McCain now supports the Bush judges and justices and the Bush tax
cuts, as do almost all Republicans.
True, Bush sought amnesty for illegal aliens and backs the
free-trade globalism that exported our manufacturing base and 3
million to 4 million jobs. But McCain is even more enthusiastic
about both.
Does the party dissent on free trade and mass immigration?
Two-thirds of Americans now believe the Iraq war a mistake. Yet,
all but a few Republicans backed the war. At the time of "Mission
Accomplished!" in May 2003, the nation gave Bush a 90 percent
approval rating, as his father had after Desert Storm.

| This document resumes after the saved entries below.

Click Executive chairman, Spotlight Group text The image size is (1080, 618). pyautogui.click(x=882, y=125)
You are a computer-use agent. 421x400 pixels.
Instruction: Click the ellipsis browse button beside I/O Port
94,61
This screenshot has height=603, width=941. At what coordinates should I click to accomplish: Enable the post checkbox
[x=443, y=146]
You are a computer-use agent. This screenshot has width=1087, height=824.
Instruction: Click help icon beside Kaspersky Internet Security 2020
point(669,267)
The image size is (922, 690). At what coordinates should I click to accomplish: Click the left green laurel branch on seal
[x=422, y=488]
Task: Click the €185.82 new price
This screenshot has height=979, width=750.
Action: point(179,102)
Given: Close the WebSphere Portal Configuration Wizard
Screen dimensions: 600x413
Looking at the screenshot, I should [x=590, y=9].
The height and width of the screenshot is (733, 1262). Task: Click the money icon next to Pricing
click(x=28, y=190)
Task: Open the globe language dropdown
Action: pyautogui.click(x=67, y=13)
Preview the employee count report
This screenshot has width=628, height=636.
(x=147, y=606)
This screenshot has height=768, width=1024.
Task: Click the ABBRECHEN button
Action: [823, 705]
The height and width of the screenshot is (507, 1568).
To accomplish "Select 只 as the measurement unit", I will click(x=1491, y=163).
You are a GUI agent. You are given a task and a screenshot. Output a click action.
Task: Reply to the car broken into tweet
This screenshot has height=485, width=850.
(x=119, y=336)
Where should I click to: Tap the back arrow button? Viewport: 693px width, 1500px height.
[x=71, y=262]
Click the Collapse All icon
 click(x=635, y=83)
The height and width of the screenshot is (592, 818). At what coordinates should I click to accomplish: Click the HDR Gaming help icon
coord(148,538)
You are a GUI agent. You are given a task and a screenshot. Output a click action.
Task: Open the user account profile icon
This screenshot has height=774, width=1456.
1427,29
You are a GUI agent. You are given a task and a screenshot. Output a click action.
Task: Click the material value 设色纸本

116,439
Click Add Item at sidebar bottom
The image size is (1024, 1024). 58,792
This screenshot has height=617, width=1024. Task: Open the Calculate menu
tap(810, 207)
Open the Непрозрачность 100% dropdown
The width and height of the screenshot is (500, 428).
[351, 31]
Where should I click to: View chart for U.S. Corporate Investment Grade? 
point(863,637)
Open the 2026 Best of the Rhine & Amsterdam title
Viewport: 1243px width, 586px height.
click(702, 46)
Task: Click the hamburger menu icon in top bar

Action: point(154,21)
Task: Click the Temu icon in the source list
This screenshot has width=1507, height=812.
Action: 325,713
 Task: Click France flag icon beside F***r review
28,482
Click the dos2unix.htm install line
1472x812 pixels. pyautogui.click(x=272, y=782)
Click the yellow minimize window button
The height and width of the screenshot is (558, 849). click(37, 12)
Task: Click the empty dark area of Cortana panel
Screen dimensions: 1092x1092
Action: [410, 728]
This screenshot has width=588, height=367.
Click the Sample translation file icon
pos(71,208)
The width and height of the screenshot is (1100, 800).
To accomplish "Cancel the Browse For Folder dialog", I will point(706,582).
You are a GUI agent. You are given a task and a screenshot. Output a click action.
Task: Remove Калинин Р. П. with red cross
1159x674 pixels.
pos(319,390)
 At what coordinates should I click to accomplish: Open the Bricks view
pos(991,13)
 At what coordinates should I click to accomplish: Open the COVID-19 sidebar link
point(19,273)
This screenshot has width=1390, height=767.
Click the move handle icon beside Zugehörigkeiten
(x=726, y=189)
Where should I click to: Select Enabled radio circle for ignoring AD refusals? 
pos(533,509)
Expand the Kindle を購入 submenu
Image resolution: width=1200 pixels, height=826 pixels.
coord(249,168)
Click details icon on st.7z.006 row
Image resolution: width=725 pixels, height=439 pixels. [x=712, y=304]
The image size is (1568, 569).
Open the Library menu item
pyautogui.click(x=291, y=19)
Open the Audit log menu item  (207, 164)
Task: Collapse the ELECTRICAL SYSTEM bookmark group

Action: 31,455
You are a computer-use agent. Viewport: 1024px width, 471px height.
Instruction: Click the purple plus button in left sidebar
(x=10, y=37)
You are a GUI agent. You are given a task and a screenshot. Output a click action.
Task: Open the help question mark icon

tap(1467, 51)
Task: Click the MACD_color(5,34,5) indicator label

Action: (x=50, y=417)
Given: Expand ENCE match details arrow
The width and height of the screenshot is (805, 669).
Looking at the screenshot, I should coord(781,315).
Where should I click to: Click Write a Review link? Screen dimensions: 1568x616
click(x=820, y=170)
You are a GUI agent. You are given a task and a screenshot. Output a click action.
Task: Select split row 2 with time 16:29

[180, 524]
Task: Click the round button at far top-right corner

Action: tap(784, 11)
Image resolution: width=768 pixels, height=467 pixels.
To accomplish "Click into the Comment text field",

What turned America against the war was not the decision to invade,
oust Saddam, destroy the weapons of mass destruction and depart,
but the long, bloody slog, the five-year war, with nearly 5,000
dead, that Iraq became. It was not the lightning war of Tommy
Franks, with journalists riding tanks into Baghdad, that soured
America, but the unanticipated duration and cost of the war.
Yet, Republicans still believe that the war was not a mistake, only
mishandled. And now that Gen. Petraeus got it right in Iraq, they
say, we should pursue the Petraeus policy in Afghanistan.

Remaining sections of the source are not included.